Consumer Conversations Reign Supreme for Achieving Empathy

On RBDR, an established podcast famed for providing marketing insights you won’t find anywhere else, Discuss’s CSO Jim Longo discussed the importance of empathy, the impact of COVID-19 on market research, and the evolving relationship between qualitative and quantitative research.

(For more insights from Jim Longo, please see the first part of this series entitled “The Golden Age of Qual is Here”). 

Empathy has become a buzzword over the last couple of years, and with good reason.

All but the newest marketers will recall the recent, industry-wide “agile” movement, which emphasized adaptability but also created something of an echo chamber (a concept Discuss pioneered 5 years ago for insights professionals).

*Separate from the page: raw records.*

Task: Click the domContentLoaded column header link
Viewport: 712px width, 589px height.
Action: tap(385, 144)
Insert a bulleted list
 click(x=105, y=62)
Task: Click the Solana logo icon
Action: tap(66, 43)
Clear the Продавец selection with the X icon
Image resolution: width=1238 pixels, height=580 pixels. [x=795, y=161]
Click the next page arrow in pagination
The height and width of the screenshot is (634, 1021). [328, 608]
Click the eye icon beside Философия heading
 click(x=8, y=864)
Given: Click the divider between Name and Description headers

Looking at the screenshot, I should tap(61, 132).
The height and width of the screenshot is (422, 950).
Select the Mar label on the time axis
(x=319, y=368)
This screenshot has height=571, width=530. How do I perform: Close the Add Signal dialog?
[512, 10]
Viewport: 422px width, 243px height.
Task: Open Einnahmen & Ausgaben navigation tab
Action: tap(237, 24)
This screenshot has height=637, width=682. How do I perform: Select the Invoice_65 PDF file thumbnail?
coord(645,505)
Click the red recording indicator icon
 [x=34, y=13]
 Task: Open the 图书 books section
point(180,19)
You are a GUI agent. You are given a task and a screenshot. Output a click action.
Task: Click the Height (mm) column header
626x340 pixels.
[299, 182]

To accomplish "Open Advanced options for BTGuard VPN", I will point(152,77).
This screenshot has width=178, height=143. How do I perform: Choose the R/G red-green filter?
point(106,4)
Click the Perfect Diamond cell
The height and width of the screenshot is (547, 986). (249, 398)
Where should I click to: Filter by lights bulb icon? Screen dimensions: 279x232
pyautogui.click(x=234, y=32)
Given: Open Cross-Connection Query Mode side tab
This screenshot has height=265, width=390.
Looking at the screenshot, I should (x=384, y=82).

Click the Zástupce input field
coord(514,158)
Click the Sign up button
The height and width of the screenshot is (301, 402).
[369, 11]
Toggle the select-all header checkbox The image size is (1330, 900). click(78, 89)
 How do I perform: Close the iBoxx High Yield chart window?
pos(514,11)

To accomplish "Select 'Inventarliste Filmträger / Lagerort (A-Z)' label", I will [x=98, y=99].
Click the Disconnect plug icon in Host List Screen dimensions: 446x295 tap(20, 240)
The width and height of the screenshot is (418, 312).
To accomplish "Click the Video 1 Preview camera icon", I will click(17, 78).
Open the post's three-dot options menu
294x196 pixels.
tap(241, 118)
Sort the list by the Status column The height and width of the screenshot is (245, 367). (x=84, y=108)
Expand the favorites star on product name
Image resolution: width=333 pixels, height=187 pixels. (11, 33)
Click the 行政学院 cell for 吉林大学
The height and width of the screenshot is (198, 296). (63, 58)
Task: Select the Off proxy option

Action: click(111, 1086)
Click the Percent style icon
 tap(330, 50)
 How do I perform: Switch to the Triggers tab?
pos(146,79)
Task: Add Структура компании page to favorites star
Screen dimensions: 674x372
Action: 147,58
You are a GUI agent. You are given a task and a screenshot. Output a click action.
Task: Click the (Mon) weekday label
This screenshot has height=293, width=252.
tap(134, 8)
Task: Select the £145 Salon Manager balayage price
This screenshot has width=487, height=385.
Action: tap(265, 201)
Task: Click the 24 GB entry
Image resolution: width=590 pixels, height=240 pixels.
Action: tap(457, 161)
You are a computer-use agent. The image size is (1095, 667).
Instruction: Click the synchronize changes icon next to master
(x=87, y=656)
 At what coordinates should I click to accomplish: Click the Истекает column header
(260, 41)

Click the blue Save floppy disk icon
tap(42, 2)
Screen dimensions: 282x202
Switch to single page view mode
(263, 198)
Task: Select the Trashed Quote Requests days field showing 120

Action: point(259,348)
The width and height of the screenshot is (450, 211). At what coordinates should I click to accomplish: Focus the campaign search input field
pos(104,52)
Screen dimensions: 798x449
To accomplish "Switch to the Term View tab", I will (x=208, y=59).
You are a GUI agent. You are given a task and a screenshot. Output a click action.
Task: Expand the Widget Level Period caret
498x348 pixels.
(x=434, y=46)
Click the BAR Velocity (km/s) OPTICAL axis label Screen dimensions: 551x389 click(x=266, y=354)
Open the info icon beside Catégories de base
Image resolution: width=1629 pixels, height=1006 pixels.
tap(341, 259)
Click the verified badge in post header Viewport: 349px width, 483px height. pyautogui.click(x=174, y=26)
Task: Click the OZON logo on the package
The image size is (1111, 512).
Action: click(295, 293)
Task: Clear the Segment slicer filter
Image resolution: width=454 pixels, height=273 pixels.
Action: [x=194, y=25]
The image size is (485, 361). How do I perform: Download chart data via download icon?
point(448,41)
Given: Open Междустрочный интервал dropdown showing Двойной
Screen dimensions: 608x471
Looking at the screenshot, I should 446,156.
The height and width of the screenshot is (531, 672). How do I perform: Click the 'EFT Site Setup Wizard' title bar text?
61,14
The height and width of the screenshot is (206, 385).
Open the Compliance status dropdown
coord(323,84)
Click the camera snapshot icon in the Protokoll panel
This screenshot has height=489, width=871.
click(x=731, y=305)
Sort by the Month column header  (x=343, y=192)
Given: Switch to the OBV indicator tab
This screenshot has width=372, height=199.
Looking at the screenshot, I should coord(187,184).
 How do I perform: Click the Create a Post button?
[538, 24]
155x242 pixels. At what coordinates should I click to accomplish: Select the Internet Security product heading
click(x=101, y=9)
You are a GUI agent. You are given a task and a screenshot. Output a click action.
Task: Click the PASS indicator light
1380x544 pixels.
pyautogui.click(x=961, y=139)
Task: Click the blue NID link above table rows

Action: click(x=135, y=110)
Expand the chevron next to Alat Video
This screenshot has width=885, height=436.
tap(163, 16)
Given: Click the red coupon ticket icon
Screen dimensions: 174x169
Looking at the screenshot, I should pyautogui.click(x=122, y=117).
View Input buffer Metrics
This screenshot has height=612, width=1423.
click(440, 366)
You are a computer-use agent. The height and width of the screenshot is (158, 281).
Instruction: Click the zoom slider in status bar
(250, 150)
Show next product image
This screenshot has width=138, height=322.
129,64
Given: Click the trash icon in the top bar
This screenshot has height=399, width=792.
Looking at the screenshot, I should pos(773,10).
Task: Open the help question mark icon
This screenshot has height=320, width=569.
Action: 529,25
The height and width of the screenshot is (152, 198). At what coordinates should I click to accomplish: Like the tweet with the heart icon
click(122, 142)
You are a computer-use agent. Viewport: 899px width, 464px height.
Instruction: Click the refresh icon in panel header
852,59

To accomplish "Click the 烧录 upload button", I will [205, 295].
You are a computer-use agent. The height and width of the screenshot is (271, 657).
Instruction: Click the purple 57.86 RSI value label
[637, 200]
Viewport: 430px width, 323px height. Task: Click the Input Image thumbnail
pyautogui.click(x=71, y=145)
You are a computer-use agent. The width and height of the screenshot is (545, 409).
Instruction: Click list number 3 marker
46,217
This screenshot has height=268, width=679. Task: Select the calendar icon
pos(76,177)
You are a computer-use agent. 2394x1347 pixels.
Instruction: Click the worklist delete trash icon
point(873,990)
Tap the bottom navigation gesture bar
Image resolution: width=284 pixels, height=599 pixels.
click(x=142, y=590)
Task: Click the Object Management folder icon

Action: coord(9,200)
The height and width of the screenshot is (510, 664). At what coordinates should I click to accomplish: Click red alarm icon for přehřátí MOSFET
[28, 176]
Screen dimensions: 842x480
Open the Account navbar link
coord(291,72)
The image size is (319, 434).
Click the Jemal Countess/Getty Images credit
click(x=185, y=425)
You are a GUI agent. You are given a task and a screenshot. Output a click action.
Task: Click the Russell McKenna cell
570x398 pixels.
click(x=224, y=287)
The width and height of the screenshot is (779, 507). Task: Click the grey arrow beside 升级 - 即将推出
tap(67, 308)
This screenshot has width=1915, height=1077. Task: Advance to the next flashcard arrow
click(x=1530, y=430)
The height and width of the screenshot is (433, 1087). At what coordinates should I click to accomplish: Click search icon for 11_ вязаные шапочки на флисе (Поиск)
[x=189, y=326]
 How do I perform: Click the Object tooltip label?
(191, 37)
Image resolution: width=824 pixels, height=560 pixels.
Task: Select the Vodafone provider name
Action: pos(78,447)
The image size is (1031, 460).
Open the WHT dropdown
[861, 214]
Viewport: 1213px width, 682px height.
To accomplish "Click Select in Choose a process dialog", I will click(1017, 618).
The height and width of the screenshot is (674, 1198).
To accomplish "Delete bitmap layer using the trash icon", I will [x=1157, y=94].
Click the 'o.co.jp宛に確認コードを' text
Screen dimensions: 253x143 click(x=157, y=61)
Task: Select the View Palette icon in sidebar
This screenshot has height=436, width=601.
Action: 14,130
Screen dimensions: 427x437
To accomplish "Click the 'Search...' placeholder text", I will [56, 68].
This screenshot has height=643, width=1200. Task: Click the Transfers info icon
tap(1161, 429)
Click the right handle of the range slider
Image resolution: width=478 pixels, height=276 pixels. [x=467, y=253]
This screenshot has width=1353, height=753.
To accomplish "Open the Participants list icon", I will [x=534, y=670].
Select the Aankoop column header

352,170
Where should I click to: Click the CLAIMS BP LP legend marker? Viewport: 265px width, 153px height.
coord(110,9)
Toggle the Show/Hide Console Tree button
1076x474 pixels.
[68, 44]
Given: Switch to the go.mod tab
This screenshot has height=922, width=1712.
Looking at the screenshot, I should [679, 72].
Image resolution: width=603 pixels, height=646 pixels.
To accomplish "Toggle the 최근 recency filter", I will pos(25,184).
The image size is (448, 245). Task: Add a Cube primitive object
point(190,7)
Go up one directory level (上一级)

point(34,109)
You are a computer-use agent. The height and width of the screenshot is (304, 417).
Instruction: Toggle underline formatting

By contrast, empathy encourages researchers to not only acknowledge but seek to understand a consumer’s pain points. To examine a product or service and ask, How can we meet these needs? Are we under-meeting them now? Or are we not meeting them at all? represents a distinct break from the business-objective types of research marketers have been using for decades.

Likewise, the advent of video and recording has brought the consumer to life, particularly in the boardroom. Video clips in PowerPoint presentations lead to “look-up moments” – when executives get their nose out of their papers and pay attention. To hear consumers describe pain points and needs in their own words renders their concerns real.

Video interview

The COVID-19 pandemic made everything exponentially faster, but truthfully, the consumer has been evolving for years. In the past, many organizations thought of the consumer as a static entity; COVID-19 has initiated dialogues that invoke customer closeness, forcing insights departments and marketers to consider how consumers are different today compared to even a few months ago.

There’s also an industrywide re-evaluation of the quant-qual relationship, creating a new depth of synergy. Quantitative research projects are increasingly followed by qualitative “deep dives” to understand the data.

In fact, qualitative research is increasingly performed both pre-quant and post-quant as separate research projects. About a quarter of all research in 2020 was hybridized, incorporating aspects of quantitative and qualitative research, and half of all research involved some level of qualitative analysis (whether hybrid or standalone).

This is the opportunity the industry has been looking for – even if COVID-19 was the unfortunate catalyst. The advent of empathy programs and customer closeness has sparked conversations about the importance of relating to consumers rather than simply talking to them. Pre-2020, organizations were monitoring consumer behavior on Twitter and Facebook, but there was no conversation. Today, that’s no longer true.

Empathy is a way for companies to show they care. Personalized questions, based on individual pain points, lead consumers to think stronger of brands because consumers lead the conversation. In making consumers feel heard, researchers also encourage consumers to become de facto brand ambassadors who share their positive experience with others.